PDF text extraction issue

ekuleshov commented 1 year ago

I'm trying to use the latest version of syncfusion_flutter_pdf to extract lines of text from PDF files using the following code:

    List<TextLine> lines = PdfTextExtractor(document).extractTextLines(startPageIndex: 0, endPageIndex: 0);
    for (TextLine line in lines) {
      print(line.text);
    }

It pulls all the text fine, however for a table-formatted data it skips any field separators.

So I get this output:

33,754355150010114,65
42,615280160000030,59
91,715485190010049,55
101,59313552100021,97
112,4938100200000040,10
122,616075150000028,67
132,513475150000029,84
144,1152408000009,72
153,116580160000025,67

and the same look like this in the original PDF:

I wonder if it would be possible to add some separator between individual fields (e.g. \t or similar) to preserve structure of the data.

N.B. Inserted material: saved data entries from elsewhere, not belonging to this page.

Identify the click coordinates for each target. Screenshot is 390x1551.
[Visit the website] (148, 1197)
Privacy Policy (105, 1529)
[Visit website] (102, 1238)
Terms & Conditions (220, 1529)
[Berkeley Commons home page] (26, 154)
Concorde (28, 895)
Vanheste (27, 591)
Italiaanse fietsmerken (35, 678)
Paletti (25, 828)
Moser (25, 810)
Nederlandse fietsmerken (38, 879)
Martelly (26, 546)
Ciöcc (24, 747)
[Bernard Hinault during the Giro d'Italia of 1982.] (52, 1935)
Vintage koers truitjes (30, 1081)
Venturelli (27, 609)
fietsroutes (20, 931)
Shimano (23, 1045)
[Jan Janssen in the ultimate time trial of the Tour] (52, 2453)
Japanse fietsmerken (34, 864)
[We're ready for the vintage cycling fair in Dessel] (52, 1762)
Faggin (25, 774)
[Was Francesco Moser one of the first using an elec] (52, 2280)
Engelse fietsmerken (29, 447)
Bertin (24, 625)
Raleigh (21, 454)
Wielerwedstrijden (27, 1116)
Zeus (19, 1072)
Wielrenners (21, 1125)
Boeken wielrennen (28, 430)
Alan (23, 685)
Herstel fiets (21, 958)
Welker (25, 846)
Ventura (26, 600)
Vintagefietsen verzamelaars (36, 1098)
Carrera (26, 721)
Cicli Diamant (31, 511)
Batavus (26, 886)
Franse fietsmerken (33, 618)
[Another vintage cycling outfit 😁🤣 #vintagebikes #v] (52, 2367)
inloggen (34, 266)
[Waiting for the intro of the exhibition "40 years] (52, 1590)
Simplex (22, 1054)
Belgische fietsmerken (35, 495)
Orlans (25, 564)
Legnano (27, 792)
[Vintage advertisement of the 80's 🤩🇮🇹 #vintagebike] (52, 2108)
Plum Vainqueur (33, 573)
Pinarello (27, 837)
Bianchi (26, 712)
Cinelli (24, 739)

E.g. the Apache PdfBox inserts spaces between these fields.

ted-marozzi commented 1 year ago

If you use the extractText method there is a layout boolean. Maybe it does what you want.

String lines = PdfTextExtractor(document).extractText(layout: true);
print(lines);

I didn't test this. Just guessing. Also may want to look at this linux util: https://manpages.debian.org/experimental/poppler-utils/pdftotext.1.en.html

It has the most powerful pdf text extraction engine that I have found so far. I use it in an application by making an os call and reading the txt file. It has a -layout option for this purpose.

GowthamrajKumar25 commented 1 year ago

Hi ekuleshov,

It is not possible to extract lines with spaces using "extractTextLines" when all the text in the same line was rendered at different time. To get all the values in the lines separately, we can use below code snippet on your end and let us know if it is satisfies your requirement or not.

List<TextLine> textlines = PdfTextExtractor(document).extractTextLines(startPageIndex: 0); for (TextLine line in textlines) { List<TextWord> textWords = line.wordCollection; for (TextWord word in textWords) { print(word.text); } }

To get the layout of the page, we can use "extractText", extractor.extractText(startPageIndex: 0, layoutText: true);

Please refer the below documentation link, https://www.syncfusion.com/kb/11967/how-to-extract-text-from-a-pdf-file-in-syncfusion-flutter-pdf-library

Please let us know if you need any further assistance in this.

Regards, Gowthamraj K

ekuleshov commented 1 year ago

To get all the values in the lines separately, we can use below code snippet on your end and let us know if it is satisfies your requirement or not.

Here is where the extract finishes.